■ **What the task asks**: Reproduce the data exactly. Omit no record.

================================

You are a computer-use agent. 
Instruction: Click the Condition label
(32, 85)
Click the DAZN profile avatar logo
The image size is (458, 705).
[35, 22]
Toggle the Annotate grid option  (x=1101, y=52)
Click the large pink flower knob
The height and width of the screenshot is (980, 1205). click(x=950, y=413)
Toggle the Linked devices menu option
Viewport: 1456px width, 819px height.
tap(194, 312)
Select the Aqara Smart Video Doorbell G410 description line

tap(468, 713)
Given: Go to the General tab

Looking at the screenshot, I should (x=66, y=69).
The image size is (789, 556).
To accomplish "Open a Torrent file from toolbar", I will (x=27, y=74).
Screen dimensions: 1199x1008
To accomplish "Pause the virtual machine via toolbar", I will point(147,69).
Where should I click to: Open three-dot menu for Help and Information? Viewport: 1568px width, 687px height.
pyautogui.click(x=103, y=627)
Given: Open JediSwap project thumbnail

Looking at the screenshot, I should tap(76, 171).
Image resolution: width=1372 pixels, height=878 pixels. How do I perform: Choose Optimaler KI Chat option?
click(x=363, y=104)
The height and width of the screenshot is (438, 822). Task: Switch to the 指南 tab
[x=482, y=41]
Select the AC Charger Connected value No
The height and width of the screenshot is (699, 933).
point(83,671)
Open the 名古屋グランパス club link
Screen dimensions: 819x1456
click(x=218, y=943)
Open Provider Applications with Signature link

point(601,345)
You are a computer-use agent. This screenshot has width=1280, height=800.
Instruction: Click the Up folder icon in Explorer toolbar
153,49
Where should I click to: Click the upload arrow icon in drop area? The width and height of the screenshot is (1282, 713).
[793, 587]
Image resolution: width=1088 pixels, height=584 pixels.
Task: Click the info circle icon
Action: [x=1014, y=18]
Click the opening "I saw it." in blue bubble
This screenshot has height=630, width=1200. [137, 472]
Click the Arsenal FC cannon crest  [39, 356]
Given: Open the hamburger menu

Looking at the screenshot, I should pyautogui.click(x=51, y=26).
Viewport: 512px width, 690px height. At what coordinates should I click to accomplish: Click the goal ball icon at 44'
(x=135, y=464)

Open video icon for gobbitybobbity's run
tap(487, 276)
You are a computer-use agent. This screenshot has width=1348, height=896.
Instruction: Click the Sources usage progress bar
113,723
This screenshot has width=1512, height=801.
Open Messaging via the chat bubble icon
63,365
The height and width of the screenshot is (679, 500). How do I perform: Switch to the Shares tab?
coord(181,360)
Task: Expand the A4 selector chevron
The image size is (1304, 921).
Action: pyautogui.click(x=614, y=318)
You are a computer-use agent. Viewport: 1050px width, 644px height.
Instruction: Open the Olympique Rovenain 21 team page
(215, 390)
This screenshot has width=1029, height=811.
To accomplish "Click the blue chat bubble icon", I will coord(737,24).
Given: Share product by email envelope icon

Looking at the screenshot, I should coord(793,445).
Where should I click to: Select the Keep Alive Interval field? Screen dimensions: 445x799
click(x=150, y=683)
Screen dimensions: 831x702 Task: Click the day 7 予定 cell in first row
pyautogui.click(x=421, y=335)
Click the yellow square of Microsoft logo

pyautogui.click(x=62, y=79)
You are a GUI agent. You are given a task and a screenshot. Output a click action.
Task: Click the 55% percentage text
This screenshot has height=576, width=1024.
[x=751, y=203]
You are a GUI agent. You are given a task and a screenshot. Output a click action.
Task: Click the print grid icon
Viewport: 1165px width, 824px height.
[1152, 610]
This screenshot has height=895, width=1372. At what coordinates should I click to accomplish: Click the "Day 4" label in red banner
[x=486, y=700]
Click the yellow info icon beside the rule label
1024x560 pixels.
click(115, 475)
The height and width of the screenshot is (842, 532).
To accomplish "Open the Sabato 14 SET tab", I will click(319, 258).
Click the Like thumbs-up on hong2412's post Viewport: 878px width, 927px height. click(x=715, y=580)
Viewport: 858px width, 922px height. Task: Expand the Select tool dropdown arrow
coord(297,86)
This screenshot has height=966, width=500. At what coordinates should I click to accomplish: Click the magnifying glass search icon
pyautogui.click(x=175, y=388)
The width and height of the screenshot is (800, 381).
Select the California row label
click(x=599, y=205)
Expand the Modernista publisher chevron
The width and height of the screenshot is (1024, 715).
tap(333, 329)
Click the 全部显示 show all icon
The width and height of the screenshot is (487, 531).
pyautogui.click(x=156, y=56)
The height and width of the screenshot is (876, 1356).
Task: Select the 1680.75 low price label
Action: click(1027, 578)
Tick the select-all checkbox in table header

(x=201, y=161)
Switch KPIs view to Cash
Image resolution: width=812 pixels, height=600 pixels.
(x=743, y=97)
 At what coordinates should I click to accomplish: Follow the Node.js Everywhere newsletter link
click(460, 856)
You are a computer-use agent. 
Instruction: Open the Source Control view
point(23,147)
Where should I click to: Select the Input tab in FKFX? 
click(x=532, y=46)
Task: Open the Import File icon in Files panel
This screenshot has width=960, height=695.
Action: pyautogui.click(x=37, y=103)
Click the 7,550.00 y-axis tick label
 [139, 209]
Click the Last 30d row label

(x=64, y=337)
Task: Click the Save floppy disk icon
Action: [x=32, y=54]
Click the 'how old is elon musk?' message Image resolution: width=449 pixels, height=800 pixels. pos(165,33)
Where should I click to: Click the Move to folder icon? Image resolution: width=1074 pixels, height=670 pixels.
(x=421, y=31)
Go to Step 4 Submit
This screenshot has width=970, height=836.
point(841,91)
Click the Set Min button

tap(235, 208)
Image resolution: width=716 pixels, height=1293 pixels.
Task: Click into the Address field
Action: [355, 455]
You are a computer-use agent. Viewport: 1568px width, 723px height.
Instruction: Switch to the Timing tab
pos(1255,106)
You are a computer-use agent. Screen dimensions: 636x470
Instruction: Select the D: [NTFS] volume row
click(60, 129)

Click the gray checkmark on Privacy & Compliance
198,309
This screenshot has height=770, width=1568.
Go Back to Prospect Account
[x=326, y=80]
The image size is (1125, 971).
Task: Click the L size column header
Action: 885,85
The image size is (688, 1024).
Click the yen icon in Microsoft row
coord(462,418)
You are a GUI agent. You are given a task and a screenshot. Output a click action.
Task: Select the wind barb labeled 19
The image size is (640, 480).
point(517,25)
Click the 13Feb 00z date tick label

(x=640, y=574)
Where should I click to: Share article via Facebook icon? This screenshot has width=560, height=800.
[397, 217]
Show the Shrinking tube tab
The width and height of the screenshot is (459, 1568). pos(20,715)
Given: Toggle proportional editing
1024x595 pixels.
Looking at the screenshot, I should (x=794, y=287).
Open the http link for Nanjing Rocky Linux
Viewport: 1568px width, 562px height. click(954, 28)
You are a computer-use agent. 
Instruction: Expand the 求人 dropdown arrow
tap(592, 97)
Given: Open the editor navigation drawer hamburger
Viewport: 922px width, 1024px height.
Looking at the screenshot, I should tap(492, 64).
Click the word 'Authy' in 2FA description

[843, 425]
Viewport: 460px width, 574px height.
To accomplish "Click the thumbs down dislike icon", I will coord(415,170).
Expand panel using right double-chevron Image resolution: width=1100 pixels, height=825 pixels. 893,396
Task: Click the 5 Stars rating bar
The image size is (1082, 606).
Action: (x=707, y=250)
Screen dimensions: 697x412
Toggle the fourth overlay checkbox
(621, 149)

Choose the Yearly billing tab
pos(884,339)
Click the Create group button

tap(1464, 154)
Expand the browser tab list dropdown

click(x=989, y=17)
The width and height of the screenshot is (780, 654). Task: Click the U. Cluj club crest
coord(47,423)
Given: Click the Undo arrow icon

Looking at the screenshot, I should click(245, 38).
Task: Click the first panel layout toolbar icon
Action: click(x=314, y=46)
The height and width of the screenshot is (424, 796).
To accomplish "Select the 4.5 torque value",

================================

■ **Exercise solution**:
You are a computer-use agent. 
Instruction: Click the Condition label
(32, 85)
Click the DAZN profile avatar logo
The image size is (458, 705).
[35, 22]
Toggle the Annotate grid option  (x=1101, y=52)
Click the large pink flower knob
The height and width of the screenshot is (980, 1205). click(x=950, y=413)
Toggle the Linked devices menu option
Viewport: 1456px width, 819px height.
tap(194, 312)
Select the Aqara Smart Video Doorbell G410 description line

tap(468, 713)
Given: Go to the General tab

Looking at the screenshot, I should (x=66, y=69).
The image size is (789, 556).
To accomplish "Open a Torrent file from toolbar", I will (x=27, y=74).
Screen dimensions: 1199x1008
To accomplish "Pause the virtual machine via toolbar", I will point(147,69).
Where should I click to: Open three-dot menu for Help and Information? Viewport: 1568px width, 687px height.
pyautogui.click(x=103, y=627)
Given: Open JediSwap project thumbnail

Looking at the screenshot, I should tap(76, 171).
Image resolution: width=1372 pixels, height=878 pixels. How do I perform: Choose Optimaler KI Chat option?
click(x=363, y=104)
The height and width of the screenshot is (438, 822). Task: Switch to the 指南 tab
[x=482, y=41]
Select the AC Charger Connected value No
The height and width of the screenshot is (699, 933).
point(83,671)
Open the 名古屋グランパス club link
Screen dimensions: 819x1456
click(x=218, y=943)
Open Provider Applications with Signature link

point(601,345)
You are a computer-use agent. This screenshot has width=1280, height=800.
Instruction: Click the Up folder icon in Explorer toolbar
153,49
Where should I click to: Click the upload arrow icon in drop area? The width and height of the screenshot is (1282, 713).
[793, 587]
Image resolution: width=1088 pixels, height=584 pixels.
Task: Click the info circle icon
Action: [x=1014, y=18]
Click the opening "I saw it." in blue bubble
This screenshot has height=630, width=1200. [137, 472]
Click the Arsenal FC cannon crest  [39, 356]
Given: Open the hamburger menu

Looking at the screenshot, I should pyautogui.click(x=51, y=26).
Viewport: 512px width, 690px height. At what coordinates should I click to accomplish: Click the goal ball icon at 44'
(x=135, y=464)

Open video icon for gobbitybobbity's run
tap(487, 276)
You are a computer-use agent. This screenshot has width=1348, height=896.
Instruction: Click the Sources usage progress bar
113,723
This screenshot has width=1512, height=801.
Open Messaging via the chat bubble icon
63,365
The height and width of the screenshot is (679, 500). How do I perform: Switch to the Shares tab?
coord(181,360)
Task: Expand the A4 selector chevron
The image size is (1304, 921).
Action: pyautogui.click(x=614, y=318)
You are a computer-use agent. Viewport: 1050px width, 644px height.
Instruction: Open the Olympique Rovenain 21 team page
(215, 390)
This screenshot has width=1029, height=811.
To accomplish "Click the blue chat bubble icon", I will coord(737,24).
Given: Share product by email envelope icon

Looking at the screenshot, I should coord(793,445).
Where should I click to: Select the Keep Alive Interval field? Screen dimensions: 445x799
click(x=150, y=683)
Screen dimensions: 831x702 Task: Click the day 7 予定 cell in first row
pyautogui.click(x=421, y=335)
Click the yellow square of Microsoft logo

pyautogui.click(x=62, y=79)
You are a GUI agent. You are given a task and a screenshot. Output a click action.
Task: Click the 55% percentage text
This screenshot has height=576, width=1024.
[x=751, y=203]
You are a GUI agent. You are given a task and a screenshot. Output a click action.
Task: Click the print grid icon
Viewport: 1165px width, 824px height.
[1152, 610]
This screenshot has height=895, width=1372. At what coordinates should I click to accomplish: Click the "Day 4" label in red banner
[x=486, y=700]
Click the yellow info icon beside the rule label
1024x560 pixels.
click(115, 475)
The height and width of the screenshot is (842, 532).
To accomplish "Open the Sabato 14 SET tab", I will click(319, 258).
Click the Like thumbs-up on hong2412's post Viewport: 878px width, 927px height. click(x=715, y=580)
Viewport: 858px width, 922px height. Task: Expand the Select tool dropdown arrow
coord(297,86)
This screenshot has height=966, width=500. At what coordinates should I click to accomplish: Click the magnifying glass search icon
pyautogui.click(x=175, y=388)
The width and height of the screenshot is (800, 381).
Select the California row label
click(x=599, y=205)
Expand the Modernista publisher chevron
The width and height of the screenshot is (1024, 715).
tap(333, 329)
Click the 全部显示 show all icon
The width and height of the screenshot is (487, 531).
pyautogui.click(x=156, y=56)
The height and width of the screenshot is (876, 1356).
Task: Select the 1680.75 low price label
Action: click(1027, 578)
Tick the select-all checkbox in table header

(x=201, y=161)
Switch KPIs view to Cash
Image resolution: width=812 pixels, height=600 pixels.
(x=743, y=97)
 At what coordinates should I click to accomplish: Follow the Node.js Everywhere newsletter link
click(460, 856)
You are a computer-use agent. 
Instruction: Open the Source Control view
point(23,147)
Where should I click to: Select the Input tab in FKFX? 
click(x=532, y=46)
Task: Open the Import File icon in Files panel
This screenshot has width=960, height=695.
Action: pyautogui.click(x=37, y=103)
Click the 7,550.00 y-axis tick label
 [139, 209]
Click the Last 30d row label

(x=64, y=337)
Task: Click the Save floppy disk icon
Action: [x=32, y=54]
Click the 'how old is elon musk?' message Image resolution: width=449 pixels, height=800 pixels. pos(165,33)
Where should I click to: Click the Move to folder icon? Image resolution: width=1074 pixels, height=670 pixels.
(x=421, y=31)
Go to Step 4 Submit
This screenshot has width=970, height=836.
point(841,91)
Click the Set Min button

tap(235, 208)
Image resolution: width=716 pixels, height=1293 pixels.
Task: Click into the Address field
Action: [355, 455]
You are a computer-use agent. Viewport: 1568px width, 723px height.
Instruction: Switch to the Timing tab
pos(1255,106)
You are a computer-use agent. Screen dimensions: 636x470
Instruction: Select the D: [NTFS] volume row
click(60, 129)

Click the gray checkmark on Privacy & Compliance
198,309
This screenshot has height=770, width=1568.
Go Back to Prospect Account
[x=326, y=80]
The image size is (1125, 971).
Task: Click the L size column header
Action: 885,85
The image size is (688, 1024).
Click the yen icon in Microsoft row
coord(462,418)
You are a GUI agent. You are given a task and a screenshot. Output a click action.
Task: Select the wind barb labeled 19
The image size is (640, 480).
point(517,25)
Click the 13Feb 00z date tick label

(x=640, y=574)
Where should I click to: Share article via Facebook icon? This screenshot has width=560, height=800.
[397, 217]
Show the Shrinking tube tab
The width and height of the screenshot is (459, 1568). pos(20,715)
Given: Toggle proportional editing
1024x595 pixels.
Looking at the screenshot, I should (x=794, y=287).
Open the http link for Nanjing Rocky Linux
Viewport: 1568px width, 562px height. click(954, 28)
You are a computer-use agent. 
Instruction: Expand the 求人 dropdown arrow
tap(592, 97)
Given: Open the editor navigation drawer hamburger
Viewport: 922px width, 1024px height.
Looking at the screenshot, I should tap(492, 64).
Click the word 'Authy' in 2FA description

[843, 425]
Viewport: 460px width, 574px height.
To accomplish "Click the thumbs down dislike icon", I will coord(415,170).
Expand panel using right double-chevron Image resolution: width=1100 pixels, height=825 pixels. 893,396
Task: Click the 5 Stars rating bar
The image size is (1082, 606).
Action: (x=707, y=250)
Screen dimensions: 697x412
Toggle the fourth overlay checkbox
(621, 149)

Choose the Yearly billing tab
pos(884,339)
Click the Create group button

tap(1464, 154)
Expand the browser tab list dropdown

click(x=989, y=17)
The width and height of the screenshot is (780, 654). Task: Click the U. Cluj club crest
coord(47,423)
Given: Click the Undo arrow icon

Looking at the screenshot, I should click(245, 38).
Task: Click the first panel layout toolbar icon
Action: click(x=314, y=46)
The height and width of the screenshot is (424, 796).
To accomplish "Select the 4.5 torque value",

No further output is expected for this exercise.